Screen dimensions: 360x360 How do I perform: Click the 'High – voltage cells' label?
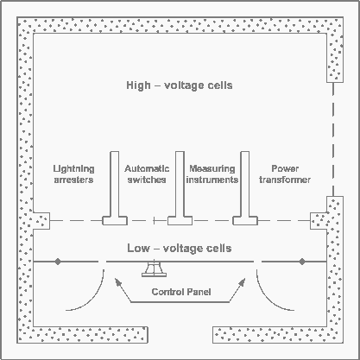pos(180,85)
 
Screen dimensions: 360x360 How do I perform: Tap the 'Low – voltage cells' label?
pos(180,248)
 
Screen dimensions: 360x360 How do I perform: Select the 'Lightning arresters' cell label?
pos(73,174)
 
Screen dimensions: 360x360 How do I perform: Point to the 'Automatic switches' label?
pos(147,174)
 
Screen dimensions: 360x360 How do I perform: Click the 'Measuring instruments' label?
pos(212,174)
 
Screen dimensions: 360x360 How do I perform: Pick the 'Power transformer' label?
pos(285,174)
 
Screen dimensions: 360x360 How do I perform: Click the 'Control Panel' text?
pos(181,292)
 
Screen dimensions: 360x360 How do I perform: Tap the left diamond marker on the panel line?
pos(58,262)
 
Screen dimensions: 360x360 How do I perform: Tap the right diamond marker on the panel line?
pos(302,262)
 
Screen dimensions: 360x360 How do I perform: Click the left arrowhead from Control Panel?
pos(117,281)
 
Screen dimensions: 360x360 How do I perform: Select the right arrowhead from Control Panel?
pos(243,281)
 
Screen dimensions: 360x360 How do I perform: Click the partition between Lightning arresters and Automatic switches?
pos(115,188)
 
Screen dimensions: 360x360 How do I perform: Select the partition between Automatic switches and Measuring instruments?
pos(180,188)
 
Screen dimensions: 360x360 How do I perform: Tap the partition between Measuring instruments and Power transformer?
pos(245,188)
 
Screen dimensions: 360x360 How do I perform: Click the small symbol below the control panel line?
pos(154,269)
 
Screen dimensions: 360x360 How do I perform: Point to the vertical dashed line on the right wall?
pos(333,139)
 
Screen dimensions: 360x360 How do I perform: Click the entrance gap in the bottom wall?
pos(180,335)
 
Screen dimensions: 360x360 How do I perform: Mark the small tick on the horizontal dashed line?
pos(155,221)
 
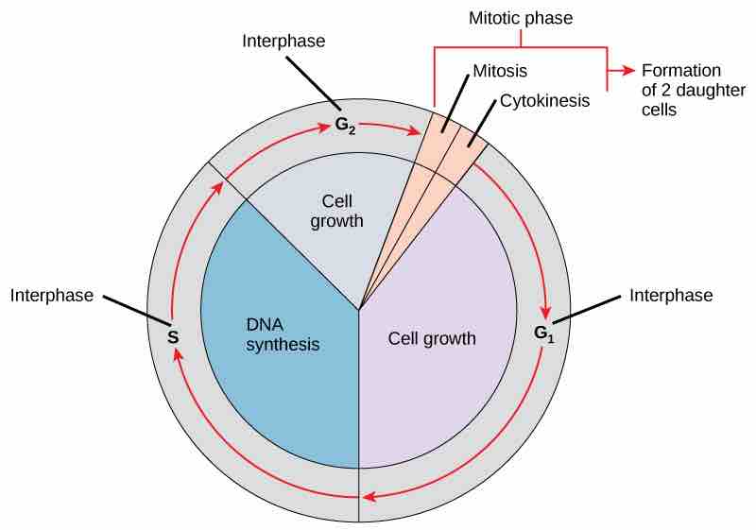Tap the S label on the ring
[173, 335]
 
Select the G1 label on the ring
[541, 333]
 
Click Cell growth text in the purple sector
[432, 337]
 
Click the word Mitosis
[499, 70]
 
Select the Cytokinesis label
[544, 98]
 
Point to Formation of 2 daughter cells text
[680, 90]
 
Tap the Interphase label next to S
[52, 296]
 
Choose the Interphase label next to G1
[671, 296]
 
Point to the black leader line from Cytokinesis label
[482, 123]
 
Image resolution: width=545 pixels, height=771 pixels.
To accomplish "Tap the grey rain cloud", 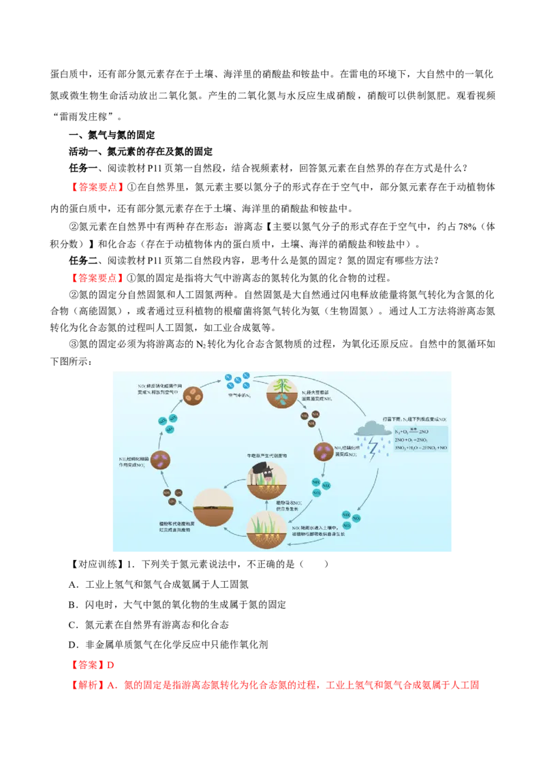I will tap(371, 429).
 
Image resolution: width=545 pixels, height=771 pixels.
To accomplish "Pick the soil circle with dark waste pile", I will tap(213, 507).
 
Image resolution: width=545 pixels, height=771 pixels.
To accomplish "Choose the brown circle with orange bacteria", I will tap(193, 396).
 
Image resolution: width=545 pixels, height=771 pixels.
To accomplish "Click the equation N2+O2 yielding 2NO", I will tap(411, 431).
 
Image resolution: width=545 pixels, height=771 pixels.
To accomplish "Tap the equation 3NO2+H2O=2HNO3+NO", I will tap(420, 449).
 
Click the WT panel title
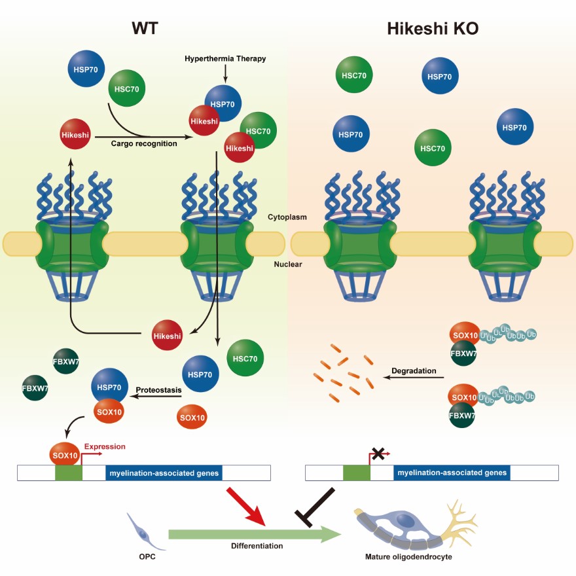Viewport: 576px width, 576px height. [145, 28]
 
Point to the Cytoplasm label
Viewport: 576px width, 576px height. [288, 217]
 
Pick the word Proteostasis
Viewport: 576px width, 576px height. [158, 391]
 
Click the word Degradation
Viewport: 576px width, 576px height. [414, 371]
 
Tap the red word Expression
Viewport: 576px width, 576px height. [105, 447]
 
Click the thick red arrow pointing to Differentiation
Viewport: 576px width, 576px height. [246, 507]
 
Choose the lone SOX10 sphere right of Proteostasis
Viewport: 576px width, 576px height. [192, 417]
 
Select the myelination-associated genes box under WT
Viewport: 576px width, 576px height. [164, 473]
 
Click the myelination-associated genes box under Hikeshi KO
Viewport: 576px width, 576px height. [452, 473]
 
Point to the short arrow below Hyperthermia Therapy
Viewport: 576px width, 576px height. [225, 75]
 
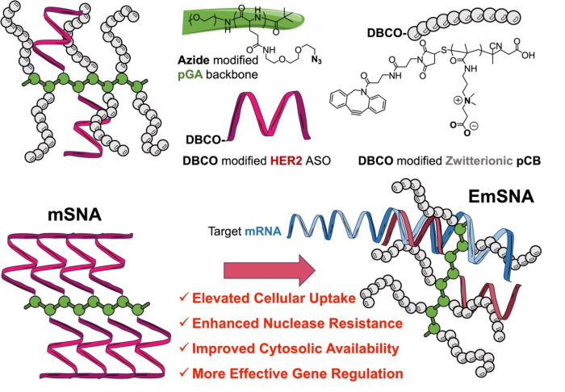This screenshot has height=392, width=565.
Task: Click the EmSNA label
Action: coord(501,197)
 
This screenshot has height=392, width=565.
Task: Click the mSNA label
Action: coord(75,215)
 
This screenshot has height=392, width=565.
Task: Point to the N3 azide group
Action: coord(316,60)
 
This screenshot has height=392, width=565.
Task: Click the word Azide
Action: coord(194,60)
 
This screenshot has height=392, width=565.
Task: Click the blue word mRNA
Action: coord(263,231)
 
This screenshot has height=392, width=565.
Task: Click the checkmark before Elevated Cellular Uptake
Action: coord(184,298)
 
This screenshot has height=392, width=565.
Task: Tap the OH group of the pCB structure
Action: coord(527,55)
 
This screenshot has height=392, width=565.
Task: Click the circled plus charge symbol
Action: coord(458,101)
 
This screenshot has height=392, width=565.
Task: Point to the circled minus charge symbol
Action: coord(475,126)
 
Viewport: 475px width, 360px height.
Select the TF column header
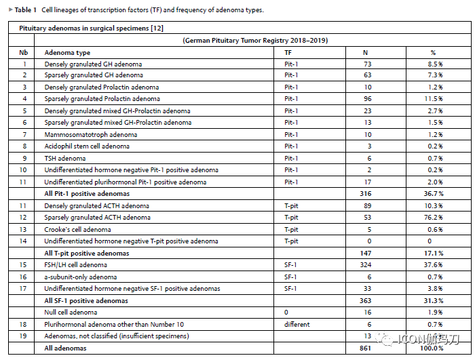pyautogui.click(x=288, y=52)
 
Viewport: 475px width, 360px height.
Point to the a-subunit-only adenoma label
pyautogui.click(x=80, y=277)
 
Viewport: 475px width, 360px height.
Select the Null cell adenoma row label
pyautogui.click(x=71, y=312)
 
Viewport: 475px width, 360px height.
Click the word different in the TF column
pyautogui.click(x=297, y=324)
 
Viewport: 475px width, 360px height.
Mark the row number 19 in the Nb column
pyautogui.click(x=24, y=336)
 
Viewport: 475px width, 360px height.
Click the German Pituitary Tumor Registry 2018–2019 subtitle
pyautogui.click(x=254, y=40)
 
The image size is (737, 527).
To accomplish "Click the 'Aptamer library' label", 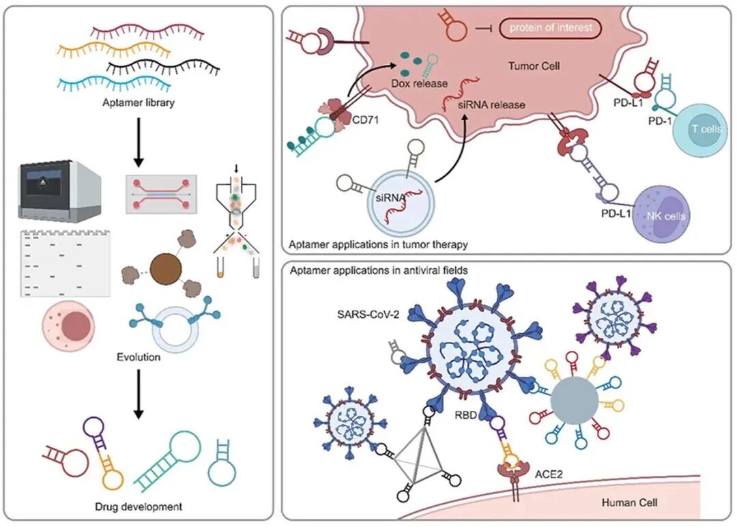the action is tap(138, 102).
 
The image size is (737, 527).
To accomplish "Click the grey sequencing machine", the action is tap(59, 190).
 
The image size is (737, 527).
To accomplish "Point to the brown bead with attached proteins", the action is tap(166, 269).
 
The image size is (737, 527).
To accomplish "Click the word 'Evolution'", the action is tap(138, 357).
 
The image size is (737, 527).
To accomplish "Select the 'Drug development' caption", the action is tap(138, 507).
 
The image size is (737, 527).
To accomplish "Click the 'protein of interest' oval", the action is tap(550, 28).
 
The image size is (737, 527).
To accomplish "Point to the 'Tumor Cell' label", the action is tap(534, 66).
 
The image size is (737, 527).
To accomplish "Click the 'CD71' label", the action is tap(365, 120).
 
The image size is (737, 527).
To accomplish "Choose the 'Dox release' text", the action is tap(419, 84).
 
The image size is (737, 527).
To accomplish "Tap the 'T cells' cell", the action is tap(699, 129).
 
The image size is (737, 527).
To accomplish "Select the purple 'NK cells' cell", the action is tap(662, 214).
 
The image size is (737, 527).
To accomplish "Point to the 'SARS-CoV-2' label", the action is tap(368, 314).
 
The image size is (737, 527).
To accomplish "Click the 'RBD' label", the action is tap(465, 415).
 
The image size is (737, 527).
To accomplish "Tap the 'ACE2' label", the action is tap(549, 474).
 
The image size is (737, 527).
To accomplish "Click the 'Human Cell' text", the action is tap(629, 502).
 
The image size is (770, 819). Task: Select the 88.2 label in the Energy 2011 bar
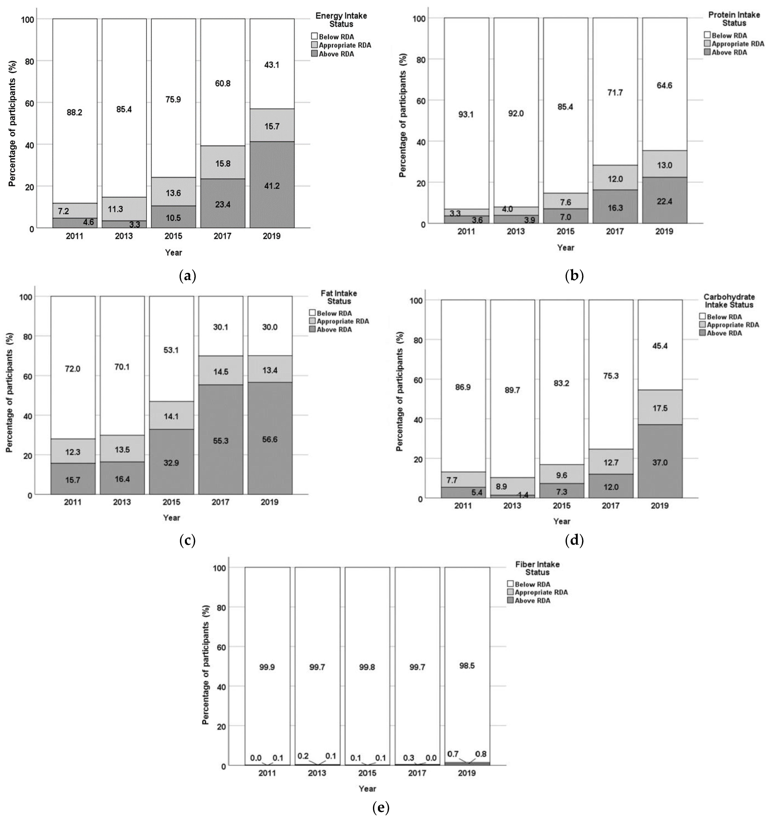75,112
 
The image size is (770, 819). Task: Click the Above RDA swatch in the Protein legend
707,52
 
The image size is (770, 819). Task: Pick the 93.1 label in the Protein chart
466,114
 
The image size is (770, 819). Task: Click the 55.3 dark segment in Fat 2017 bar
221,441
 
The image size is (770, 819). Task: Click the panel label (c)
187,540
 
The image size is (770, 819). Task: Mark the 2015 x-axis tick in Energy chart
173,236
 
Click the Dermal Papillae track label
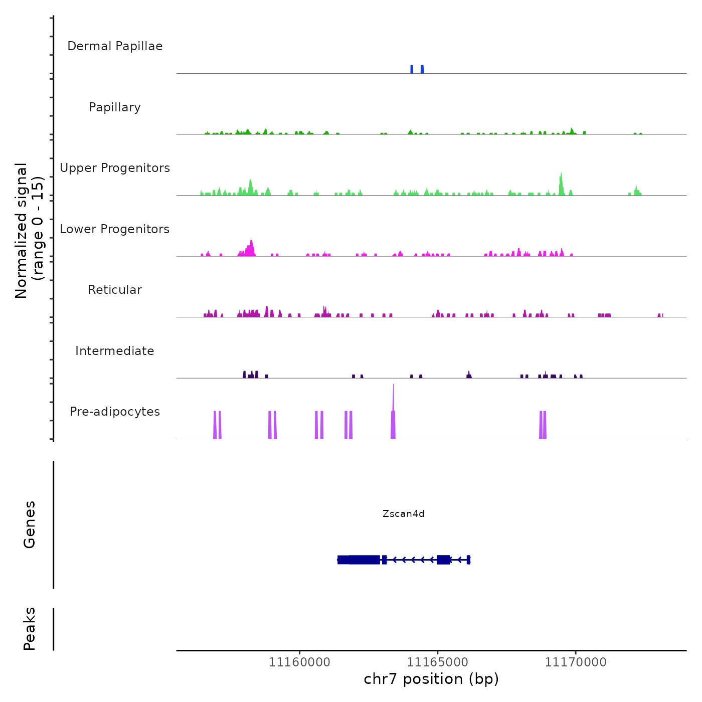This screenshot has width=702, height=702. tap(115, 46)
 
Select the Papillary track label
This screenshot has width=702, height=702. tap(115, 107)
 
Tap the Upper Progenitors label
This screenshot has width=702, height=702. tap(115, 168)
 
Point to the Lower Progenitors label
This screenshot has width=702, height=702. tap(115, 229)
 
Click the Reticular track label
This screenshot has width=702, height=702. tap(115, 290)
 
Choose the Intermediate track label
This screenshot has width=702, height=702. tap(115, 351)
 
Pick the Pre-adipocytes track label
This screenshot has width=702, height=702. tap(115, 412)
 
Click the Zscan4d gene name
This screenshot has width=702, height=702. tap(403, 513)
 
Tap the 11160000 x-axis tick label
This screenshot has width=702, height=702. tap(299, 662)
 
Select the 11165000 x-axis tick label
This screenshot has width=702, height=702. tap(438, 662)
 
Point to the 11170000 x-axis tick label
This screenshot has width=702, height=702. tap(576, 662)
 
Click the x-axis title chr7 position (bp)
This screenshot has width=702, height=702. tap(431, 679)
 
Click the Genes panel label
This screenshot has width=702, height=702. tap(29, 524)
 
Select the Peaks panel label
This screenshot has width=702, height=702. tap(29, 629)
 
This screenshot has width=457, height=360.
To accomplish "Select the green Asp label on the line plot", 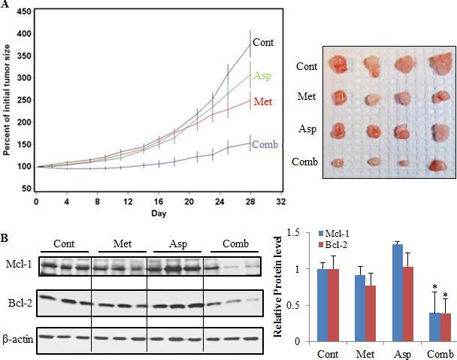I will tap(262, 75).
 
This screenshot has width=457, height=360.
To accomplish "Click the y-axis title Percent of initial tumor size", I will tap(7, 100).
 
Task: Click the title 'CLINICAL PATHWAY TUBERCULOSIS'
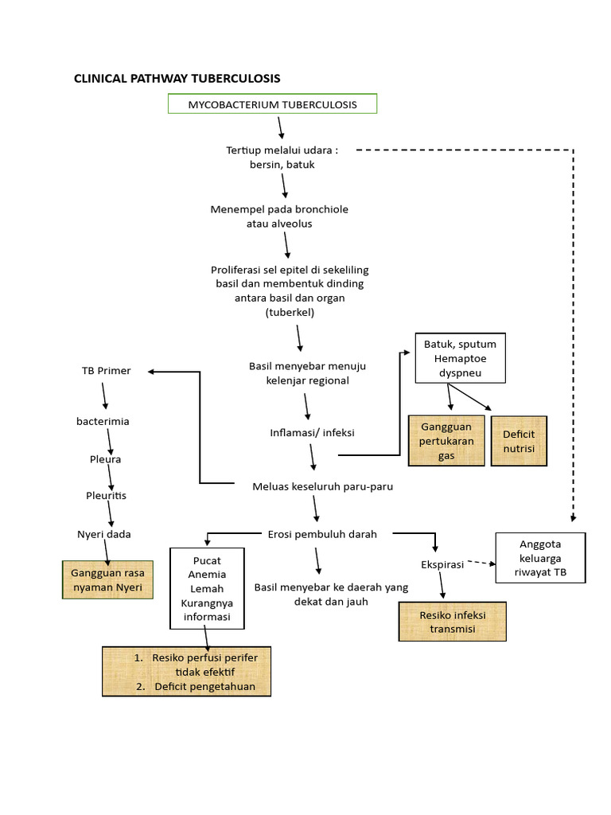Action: point(177,78)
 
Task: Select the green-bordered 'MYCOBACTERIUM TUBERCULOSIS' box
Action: point(272,104)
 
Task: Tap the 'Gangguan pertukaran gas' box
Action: point(446,440)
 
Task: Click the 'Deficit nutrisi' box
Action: point(519,441)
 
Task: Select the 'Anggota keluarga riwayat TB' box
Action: point(540,559)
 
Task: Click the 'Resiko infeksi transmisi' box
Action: point(452,622)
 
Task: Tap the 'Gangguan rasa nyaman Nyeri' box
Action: point(107,580)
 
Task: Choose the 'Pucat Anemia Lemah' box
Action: point(207,587)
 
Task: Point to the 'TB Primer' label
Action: point(106,371)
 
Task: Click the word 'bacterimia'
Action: point(103,422)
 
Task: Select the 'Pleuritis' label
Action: point(107,496)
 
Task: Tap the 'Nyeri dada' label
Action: point(104,534)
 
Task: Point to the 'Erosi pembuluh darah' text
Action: point(322,534)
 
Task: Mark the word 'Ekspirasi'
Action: point(442,564)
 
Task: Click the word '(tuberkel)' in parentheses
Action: point(290,313)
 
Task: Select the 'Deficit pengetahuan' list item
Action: point(204,686)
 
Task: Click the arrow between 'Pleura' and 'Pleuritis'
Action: point(111,478)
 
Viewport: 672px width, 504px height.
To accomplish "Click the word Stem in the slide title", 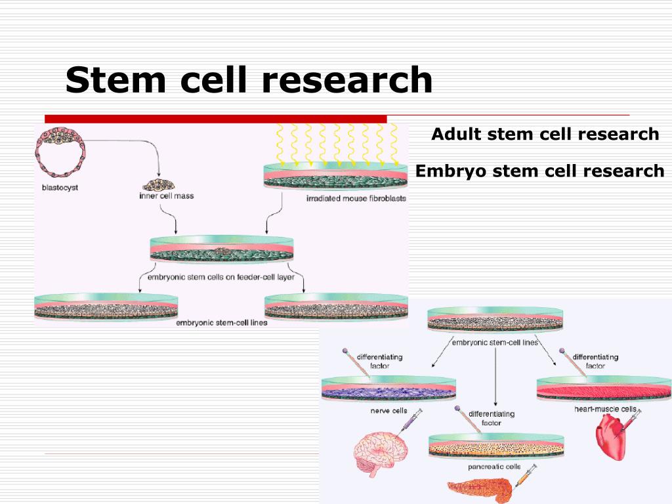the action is click(x=116, y=79).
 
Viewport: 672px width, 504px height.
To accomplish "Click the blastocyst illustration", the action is click(x=60, y=152).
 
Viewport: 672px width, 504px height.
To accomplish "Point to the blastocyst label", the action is click(x=60, y=188).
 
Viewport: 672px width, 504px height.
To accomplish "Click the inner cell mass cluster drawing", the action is click(x=159, y=185).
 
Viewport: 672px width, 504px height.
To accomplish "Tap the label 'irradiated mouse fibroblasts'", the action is click(x=356, y=198).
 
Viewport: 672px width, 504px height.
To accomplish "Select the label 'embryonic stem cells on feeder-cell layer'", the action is click(x=221, y=278).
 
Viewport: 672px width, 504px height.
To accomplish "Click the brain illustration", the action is click(x=381, y=454).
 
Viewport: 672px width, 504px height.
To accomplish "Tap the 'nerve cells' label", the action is click(x=388, y=411).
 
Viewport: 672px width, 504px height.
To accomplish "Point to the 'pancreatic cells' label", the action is click(x=494, y=467).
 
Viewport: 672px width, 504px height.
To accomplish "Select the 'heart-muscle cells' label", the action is click(x=605, y=410).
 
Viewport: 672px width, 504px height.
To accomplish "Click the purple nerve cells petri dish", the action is click(x=388, y=388).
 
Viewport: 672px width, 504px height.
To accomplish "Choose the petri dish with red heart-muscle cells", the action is click(x=604, y=388).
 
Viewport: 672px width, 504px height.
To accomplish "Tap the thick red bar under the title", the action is click(x=215, y=119).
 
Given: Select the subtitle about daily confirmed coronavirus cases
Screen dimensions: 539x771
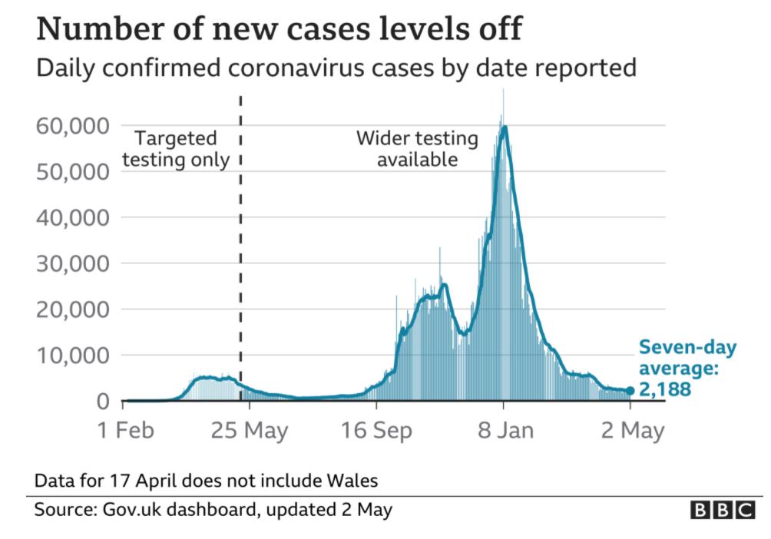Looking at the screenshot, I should (x=336, y=68).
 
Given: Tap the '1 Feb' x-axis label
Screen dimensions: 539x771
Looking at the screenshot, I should (x=126, y=431).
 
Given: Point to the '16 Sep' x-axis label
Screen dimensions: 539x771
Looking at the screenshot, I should (x=376, y=431).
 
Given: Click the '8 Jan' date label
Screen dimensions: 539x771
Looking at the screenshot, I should (x=504, y=431).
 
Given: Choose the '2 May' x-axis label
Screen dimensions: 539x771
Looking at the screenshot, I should (x=630, y=431).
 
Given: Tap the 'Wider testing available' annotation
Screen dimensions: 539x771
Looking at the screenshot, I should (x=417, y=149).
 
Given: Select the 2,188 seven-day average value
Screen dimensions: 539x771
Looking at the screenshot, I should (x=665, y=390).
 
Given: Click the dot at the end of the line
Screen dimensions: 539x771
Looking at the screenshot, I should (x=630, y=391).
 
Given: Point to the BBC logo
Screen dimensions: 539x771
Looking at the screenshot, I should (x=722, y=510).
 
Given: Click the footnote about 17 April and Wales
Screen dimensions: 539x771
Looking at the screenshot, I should (x=206, y=481).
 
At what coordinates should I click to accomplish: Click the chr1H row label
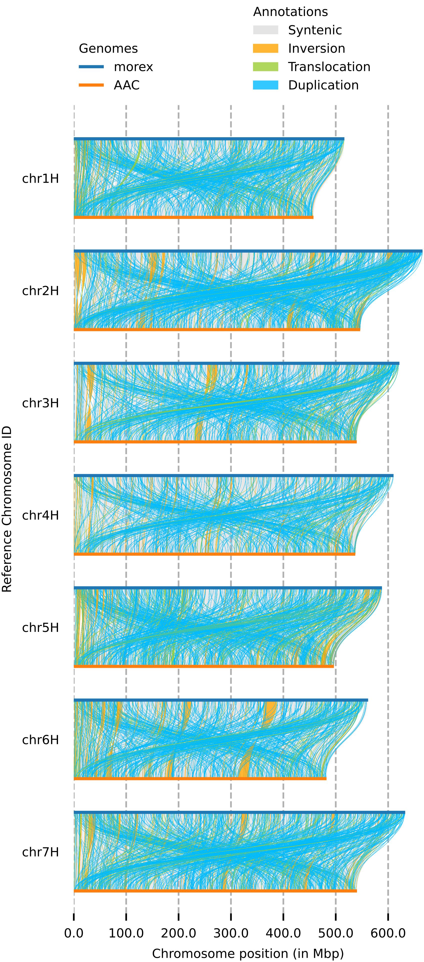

- [Brief]
Start with the line with "Viewport: 576px width, 576px height. [145, 28]" in the listing above and stop after the line with "Point to the short". Write out exactly the lines in that stretch and no others, without pictures.

- [Exercise response]
Viewport: 576px width, 576px height. [145, 28]
 
Point to the Cytoplasm label
Viewport: 576px width, 576px height. [288, 217]
 
Pick the word Proteostasis
Viewport: 576px width, 576px height. [158, 391]
 
Click the word Degradation
Viewport: 576px width, 576px height. [414, 371]
 
Tap the red word Expression
Viewport: 576px width, 576px height. [105, 447]
 
Click the thick red arrow pointing to Differentiation
Viewport: 576px width, 576px height. [246, 507]
 
Choose the lone SOX10 sphere right of Proteostasis
Viewport: 576px width, 576px height. [192, 417]
 
Select the myelination-associated genes box under WT
Viewport: 576px width, 576px height. [164, 473]
 
Click the myelination-associated genes box under Hikeshi KO
Viewport: 576px width, 576px height. [452, 473]
 
Point to the short arrow below Hyperthermia Therapy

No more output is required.